__WHAT IS NEEDED__. From the forum thread on invalid XML below, list every web address it contains.
# START OF SUPPLIED PASSAGE
Invalid XML - JSON support? #5

Open KenBerg75 opened 9 years ago

KenBerg75 commented 9 years ago

In my XML queries, I have noticed invalid/special characters in some of the text. Perhaps filtering these special characters or supporting JSON would remove the issue? One such example (Note the '&' in the RXSTRING):

<pill>
    <SPL_ID>0</SPL_ID>
    <PRODUCT_CODE>0573-0196</PRODUCT_CODE>
    <NDC9>005730196</NDC9>
    <SPLCOLOR>C48324</SPLCOLOR>
    <SPLIMPRINT>Advil;A;CR</SPLIMPRINT>
    <SPLSHAPE>C48345</SPLSHAPE>
    <SPLSIZE>17.00</SPLSIZE>
    <SPLSCORE>1</SPLSCORE>
    <RXCUI>1310509</RXCUI>
    <RXTTY>SY</RXTTY>
    <RXSTRING>Advil Allergy & Congestion Relief (chlorpheniramine maleate 4 MG / ibuprofen 200 MG / phenylephrine hydrochloride 10 MG) Oral Tablet</RXSTRING>
    <INGREDIENTS>Chlorpheniramine; Ibuprofen; Phenylephrine</INGREDIENTS>
    <HAS_IMAGE>0</HAS_IMAGE>
    <image_id></image_id>
    <SETID>a6cc97d8-252a-4527-a470-6d9e356342fd</SETID>
    <DEA_SCHEDULE_CODE></DEA_SCHEDULE_CODE>
    <AUTHOR>Pfizer Consumer Healthcare</AUTHOR>
    <SPL_INACTIVE_ING>ACESULFAME POTASSIUM / CARNAUBA WAX / CROSCARMELLOSE SODIUM / GLYCERIN / LACTIC ACID / MALTODEXTRIN / MEDIUM-CHAIN TRIGLYCERIDES / POLYDEXTROSE / POLYVINYL ALCOHOL / PROPYL GALLATE / SUCRALOSE / TALC / TITANIUM DIOXIDE / TRIACETIN / XANTHAN GUM / SILICON DIOXIDE / STARCH, CORN / GLYCERYL DIBEHENATE / HYPROMELLOSES / EGG PHOSPHOLIPIDS / CELLULOSE, MICROCRYSTALLINE</SPL_INACTIVE_ING>
</pill>

The '&' within the field makes this XML invalid.

marks commented 9 years ago

@KenBerg75 - while you're right, as one of the early API consumers of Pillbox, I know this has been the situation from the beginning and people have been working around it until v2.

As you can see in https://github.com/kgautreaux/pillboxr which is linked to from https://github.com/HHS/pillbox_docs 's README, the code literally converts ampersands: https://github.com/kgautreaux/pillboxr/blob/master/lib/pillboxr/request.rb

You might want to take this approach for now. Hope this helps!
# END OF SUPPLIED PASSAGE
# START OF RECORDS SHOWN
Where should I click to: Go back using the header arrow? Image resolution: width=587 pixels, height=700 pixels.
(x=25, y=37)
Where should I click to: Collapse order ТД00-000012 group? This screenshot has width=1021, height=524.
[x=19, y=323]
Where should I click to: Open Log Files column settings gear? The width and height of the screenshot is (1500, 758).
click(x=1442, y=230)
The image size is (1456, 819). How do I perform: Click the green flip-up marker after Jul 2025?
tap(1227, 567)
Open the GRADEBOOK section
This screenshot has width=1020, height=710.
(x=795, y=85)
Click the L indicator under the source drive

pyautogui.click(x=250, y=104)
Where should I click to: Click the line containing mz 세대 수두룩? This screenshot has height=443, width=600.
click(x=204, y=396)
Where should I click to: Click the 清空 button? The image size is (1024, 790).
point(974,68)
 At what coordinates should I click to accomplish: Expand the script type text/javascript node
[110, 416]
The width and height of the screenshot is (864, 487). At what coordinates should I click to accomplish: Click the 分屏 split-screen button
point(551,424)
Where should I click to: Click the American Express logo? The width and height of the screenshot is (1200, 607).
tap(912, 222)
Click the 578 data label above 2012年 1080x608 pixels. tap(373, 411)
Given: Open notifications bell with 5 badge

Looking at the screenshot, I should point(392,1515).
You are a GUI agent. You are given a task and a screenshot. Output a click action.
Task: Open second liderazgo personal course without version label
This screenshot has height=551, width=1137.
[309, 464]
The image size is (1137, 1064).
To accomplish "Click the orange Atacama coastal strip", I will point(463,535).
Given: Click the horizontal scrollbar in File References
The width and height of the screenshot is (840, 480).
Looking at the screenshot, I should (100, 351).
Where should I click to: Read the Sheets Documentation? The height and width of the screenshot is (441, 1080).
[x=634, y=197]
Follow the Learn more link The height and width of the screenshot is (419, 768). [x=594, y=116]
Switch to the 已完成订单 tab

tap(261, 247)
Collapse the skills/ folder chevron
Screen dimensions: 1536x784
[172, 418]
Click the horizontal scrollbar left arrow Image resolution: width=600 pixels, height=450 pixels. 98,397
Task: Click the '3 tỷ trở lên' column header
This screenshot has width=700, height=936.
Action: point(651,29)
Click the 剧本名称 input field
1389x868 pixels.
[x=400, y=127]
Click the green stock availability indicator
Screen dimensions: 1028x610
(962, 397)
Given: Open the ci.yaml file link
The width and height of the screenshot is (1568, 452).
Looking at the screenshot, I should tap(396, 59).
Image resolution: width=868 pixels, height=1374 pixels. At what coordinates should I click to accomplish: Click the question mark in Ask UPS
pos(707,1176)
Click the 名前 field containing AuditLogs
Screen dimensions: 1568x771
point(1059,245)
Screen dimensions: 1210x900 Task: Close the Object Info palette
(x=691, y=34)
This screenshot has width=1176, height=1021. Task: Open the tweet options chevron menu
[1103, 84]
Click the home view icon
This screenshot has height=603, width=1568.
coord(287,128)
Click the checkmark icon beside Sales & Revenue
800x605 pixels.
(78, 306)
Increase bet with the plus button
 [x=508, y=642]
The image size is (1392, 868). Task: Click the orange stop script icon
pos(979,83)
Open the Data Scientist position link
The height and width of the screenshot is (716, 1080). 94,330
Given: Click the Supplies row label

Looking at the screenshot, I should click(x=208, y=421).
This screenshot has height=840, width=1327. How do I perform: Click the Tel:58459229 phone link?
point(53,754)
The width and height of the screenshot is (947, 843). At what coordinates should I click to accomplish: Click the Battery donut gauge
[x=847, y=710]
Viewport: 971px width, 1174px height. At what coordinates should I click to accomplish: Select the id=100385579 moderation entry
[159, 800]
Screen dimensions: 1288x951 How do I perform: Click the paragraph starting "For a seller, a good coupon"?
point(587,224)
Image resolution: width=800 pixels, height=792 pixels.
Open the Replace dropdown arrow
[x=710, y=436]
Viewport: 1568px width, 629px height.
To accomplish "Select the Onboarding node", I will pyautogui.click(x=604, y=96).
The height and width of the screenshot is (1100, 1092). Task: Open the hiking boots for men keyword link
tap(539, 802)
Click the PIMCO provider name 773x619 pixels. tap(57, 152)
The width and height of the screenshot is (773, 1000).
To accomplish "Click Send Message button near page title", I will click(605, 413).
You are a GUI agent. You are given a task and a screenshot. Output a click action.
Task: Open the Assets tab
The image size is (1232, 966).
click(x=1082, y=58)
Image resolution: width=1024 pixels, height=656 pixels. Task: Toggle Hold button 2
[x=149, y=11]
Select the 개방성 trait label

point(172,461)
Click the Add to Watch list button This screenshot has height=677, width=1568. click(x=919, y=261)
# END OF RECORDS SHOWN
__RESULT OF THIS EXERCISE__.
https://github.com/kgautreaux/pillboxr
https://github.com/HHS/pillbox_docs
https://github.com/kgautreaux/pillboxr/blob/master/lib/pillboxr/request.rb